Ro turned with a start to find a tall, rangy woman in orange leggings and a khaki jumper that slid off one shoulder leaning against the porch post.

‘I’m Melodie. I run Insala Yoga next door,’ the woman said with a smile that reached her eyes. Her voice was deep and honeyed, and her skin had such a gleam to it, it looked
like it had been polished. But her hair – her hair was thick and wiry, and didn’t so much fall to her shoulders as spring just above them like bungee ropes, forcibly held back from her
face by a thick, twisted navy scarf that knotted at the nape. Soulmate! Ro liked the look of her immediately, maybe because – she too – didn’t fit the mould of a Hamptonite.

‘Hi,’ Ro said, clambering to her feet and slopping milk over her own flip-flopped feet. ‘Ro Tipton, Marmalade Family Media.’ Standing up, she saw how tall Melodie really
was – six foot surely.

‘Family Media,’ Melodie repeated. ‘I’ve been wanting to ask you about that since the sign went up. What exactly is Family Media?’

Ro smiled patiently. She spent her life explaining it to people – the downside of being first in on a new market. ‘Basically? It’s editing personal digital content and putting
it into physical form that families can actually enjoy – so photobooks, portraits, calendars, short films, slide shows as laptop screensavers, that kind of thing . . . Otherwise all those
images just sit unseen on a hard drive, and if the computer dies or is stolen, it’s so traumatic . . . I’ve had clients come to me after all those memories have been lost and
they’ve needed to start again from scratch. Their wedding photos or their pictures and films of their children as babies . . .’

‘That sounds like a rewarding enterprise, Ro. You’re really giving people something that enriches their lives.’

Ro was silent for a beat. Melodie’s words were so . . .
warm
for a moment she wasn’t sure whether she was being sarcastic.

‘You teach yoga, you say,’ Ro said, quickly changing the subject. ‘Do you do the hot one?’

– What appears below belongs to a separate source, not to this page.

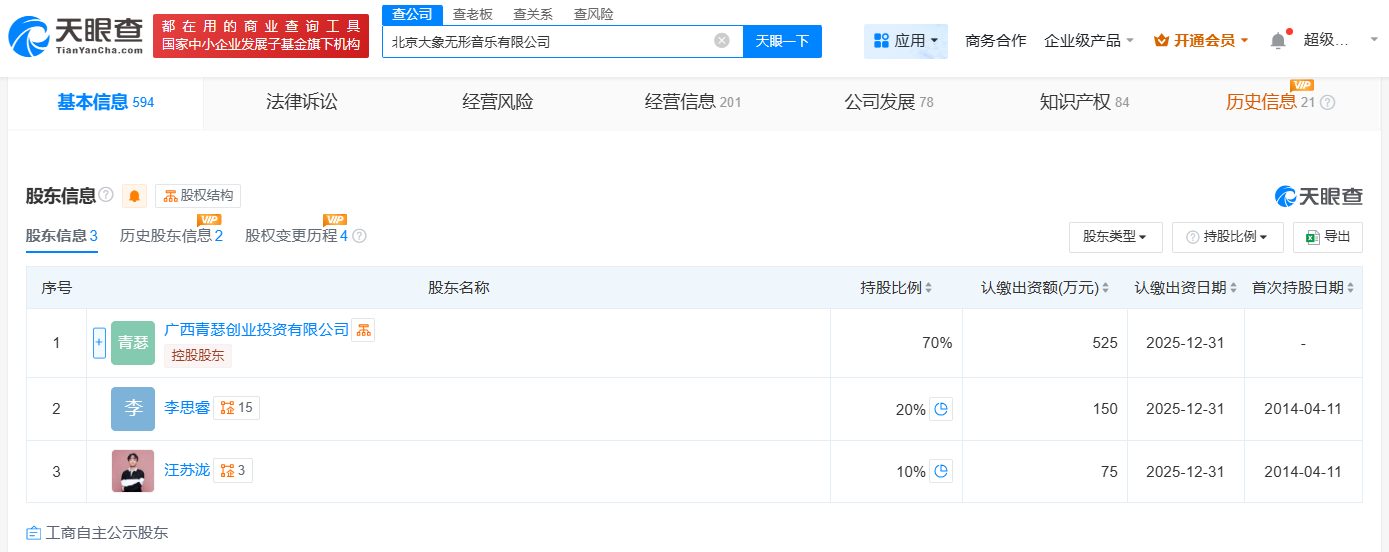Open the 股东类型 filter dropdown
The height and width of the screenshot is (552, 1389).
1115,237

Melodie smiled as Ro’s naivety on the subject was revealed in just those six words. ‘No, I don’t. Bikram is a bit too aggressive for me, and I find it attracts a certain type
of client who is really only interested in the most superficial aspects of yoga – namely weight loss. I understand why some people might choose that, but I prefer to really focus on the
connection between the body and the breath within the element of dynamic flow.’